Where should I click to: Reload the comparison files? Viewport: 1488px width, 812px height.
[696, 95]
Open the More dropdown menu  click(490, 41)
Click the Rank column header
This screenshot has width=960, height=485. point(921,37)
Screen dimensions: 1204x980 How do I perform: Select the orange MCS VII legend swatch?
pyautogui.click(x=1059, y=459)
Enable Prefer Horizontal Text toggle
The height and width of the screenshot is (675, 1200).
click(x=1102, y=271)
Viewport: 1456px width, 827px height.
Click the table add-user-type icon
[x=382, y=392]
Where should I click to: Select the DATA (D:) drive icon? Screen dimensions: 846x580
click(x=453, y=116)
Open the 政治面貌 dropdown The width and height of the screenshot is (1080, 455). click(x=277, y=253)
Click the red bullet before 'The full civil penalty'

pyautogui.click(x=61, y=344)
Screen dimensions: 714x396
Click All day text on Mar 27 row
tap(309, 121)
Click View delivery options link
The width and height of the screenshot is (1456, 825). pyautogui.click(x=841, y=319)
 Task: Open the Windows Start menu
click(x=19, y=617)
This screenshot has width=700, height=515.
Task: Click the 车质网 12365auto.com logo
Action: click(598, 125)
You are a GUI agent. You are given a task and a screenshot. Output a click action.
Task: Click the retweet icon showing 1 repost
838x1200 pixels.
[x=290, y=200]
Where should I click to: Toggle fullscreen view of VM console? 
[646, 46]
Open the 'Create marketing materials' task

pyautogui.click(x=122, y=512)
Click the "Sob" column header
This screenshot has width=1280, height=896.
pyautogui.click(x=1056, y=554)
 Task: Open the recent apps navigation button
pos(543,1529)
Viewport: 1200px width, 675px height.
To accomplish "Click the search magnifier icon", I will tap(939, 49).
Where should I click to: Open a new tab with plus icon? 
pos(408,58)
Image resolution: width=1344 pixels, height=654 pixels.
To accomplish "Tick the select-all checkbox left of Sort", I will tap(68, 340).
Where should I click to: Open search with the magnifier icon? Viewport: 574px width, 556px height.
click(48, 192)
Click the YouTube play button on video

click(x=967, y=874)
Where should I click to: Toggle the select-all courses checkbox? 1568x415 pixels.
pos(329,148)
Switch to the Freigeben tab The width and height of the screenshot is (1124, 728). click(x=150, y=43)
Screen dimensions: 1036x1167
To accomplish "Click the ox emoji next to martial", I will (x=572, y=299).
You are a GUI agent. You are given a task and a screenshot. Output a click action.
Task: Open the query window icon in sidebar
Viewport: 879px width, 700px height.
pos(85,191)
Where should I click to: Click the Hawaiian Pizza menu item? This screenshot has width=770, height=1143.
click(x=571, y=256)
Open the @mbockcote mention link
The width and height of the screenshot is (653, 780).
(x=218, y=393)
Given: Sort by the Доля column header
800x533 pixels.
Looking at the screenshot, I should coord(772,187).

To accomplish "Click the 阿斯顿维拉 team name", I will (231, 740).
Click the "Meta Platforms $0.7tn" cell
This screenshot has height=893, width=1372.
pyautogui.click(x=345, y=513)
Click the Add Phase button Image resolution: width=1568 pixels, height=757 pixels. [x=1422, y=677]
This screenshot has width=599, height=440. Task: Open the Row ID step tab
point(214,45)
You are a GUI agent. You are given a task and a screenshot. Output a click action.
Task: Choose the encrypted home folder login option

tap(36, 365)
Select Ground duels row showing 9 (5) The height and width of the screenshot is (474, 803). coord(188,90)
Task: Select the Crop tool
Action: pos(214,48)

→ **YOUR OBJECTIVE**
Filter the listing above for the string "Image" and copy every matching line.

→ **TASK RESULT**
Image resolution: width=1344 pixels, height=654 pixels.
Click the Add Phase button Image resolution: width=1568 pixels, height=757 pixels. [x=1422, y=677]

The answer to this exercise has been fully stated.